Which lines of the data contain the string "computer"? Copy every one of them.
★ ★ ★ ★ ★
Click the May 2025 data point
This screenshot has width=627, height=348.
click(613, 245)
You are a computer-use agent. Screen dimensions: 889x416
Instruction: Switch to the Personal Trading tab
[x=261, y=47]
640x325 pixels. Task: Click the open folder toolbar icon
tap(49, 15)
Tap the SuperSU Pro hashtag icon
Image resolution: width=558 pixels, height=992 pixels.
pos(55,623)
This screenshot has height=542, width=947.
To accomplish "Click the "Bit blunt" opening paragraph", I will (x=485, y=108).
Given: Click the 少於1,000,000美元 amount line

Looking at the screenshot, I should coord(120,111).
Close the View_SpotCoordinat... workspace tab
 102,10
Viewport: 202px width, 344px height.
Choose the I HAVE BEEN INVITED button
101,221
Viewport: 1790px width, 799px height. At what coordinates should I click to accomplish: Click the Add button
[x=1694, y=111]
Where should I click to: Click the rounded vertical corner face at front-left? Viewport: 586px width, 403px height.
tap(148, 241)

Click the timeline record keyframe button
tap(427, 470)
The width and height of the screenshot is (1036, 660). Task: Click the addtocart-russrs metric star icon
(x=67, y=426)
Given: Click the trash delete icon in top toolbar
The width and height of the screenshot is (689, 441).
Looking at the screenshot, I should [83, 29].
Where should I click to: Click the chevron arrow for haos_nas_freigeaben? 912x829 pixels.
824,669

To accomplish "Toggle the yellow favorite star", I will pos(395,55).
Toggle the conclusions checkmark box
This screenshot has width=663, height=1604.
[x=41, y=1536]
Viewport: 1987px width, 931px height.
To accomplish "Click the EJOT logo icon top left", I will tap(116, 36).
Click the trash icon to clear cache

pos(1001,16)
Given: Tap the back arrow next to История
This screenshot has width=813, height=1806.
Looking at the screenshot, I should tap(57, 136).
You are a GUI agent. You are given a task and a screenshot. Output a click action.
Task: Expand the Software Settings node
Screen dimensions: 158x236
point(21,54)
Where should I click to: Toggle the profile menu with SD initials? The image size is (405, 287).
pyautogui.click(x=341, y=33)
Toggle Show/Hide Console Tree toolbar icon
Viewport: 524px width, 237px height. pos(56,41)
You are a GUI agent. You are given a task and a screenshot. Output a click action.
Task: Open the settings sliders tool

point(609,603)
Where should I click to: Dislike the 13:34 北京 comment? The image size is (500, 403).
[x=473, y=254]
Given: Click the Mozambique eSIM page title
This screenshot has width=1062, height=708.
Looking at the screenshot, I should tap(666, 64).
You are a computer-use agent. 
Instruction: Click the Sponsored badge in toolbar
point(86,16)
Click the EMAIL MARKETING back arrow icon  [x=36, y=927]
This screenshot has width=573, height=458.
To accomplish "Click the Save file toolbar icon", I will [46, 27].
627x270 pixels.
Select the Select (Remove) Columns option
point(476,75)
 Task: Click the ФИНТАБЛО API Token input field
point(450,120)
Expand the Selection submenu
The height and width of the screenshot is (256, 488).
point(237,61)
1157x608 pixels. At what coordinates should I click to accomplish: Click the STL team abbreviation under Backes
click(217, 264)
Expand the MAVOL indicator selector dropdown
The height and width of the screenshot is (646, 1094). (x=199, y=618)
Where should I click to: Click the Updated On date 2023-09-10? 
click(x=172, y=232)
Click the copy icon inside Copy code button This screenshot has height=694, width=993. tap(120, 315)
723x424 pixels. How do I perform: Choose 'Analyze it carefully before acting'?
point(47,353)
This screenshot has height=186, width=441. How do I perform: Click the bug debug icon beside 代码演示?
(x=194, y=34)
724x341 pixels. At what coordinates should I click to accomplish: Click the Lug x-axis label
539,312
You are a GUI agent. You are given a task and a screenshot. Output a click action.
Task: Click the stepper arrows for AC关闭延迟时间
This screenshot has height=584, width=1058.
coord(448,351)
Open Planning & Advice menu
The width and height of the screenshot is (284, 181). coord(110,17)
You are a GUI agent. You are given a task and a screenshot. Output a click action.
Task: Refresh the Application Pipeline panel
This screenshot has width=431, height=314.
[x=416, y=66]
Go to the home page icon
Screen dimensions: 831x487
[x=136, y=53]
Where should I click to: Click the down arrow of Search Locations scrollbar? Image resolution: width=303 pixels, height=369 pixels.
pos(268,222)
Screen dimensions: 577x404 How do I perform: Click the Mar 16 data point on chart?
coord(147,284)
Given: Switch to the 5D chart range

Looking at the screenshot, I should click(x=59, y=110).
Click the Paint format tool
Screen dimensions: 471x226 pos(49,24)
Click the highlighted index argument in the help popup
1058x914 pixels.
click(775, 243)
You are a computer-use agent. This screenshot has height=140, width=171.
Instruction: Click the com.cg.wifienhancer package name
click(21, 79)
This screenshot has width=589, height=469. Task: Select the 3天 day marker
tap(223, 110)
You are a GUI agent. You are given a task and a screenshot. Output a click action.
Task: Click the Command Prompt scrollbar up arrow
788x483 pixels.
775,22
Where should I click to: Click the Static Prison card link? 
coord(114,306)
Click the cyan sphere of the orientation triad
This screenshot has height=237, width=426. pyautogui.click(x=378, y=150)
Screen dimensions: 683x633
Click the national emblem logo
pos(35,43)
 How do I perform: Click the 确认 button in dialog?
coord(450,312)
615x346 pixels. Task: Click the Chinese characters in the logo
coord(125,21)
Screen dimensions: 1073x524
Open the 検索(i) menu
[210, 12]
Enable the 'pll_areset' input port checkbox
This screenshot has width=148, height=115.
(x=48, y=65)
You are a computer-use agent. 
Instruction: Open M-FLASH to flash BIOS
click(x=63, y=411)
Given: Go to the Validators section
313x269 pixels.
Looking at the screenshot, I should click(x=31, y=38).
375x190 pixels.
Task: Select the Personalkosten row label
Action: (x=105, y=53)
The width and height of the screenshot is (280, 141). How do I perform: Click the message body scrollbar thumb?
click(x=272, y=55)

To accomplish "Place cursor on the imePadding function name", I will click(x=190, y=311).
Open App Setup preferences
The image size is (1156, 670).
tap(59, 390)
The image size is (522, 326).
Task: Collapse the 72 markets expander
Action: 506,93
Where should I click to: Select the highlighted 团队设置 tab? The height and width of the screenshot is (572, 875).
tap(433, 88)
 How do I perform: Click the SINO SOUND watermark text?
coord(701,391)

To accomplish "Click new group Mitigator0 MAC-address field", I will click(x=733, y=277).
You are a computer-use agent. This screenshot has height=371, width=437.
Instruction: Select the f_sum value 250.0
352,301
★ ★ ★ ★ ★
Solution to the problem.
You are a computer-use agent. Screen dimensions: 889x416
You are a computer-use agent. 
You are a computer-use agent. This screenshot has height=140, width=171.
You are a computer-use agent. 
You are a computer-use agent. This screenshot has height=371, width=437.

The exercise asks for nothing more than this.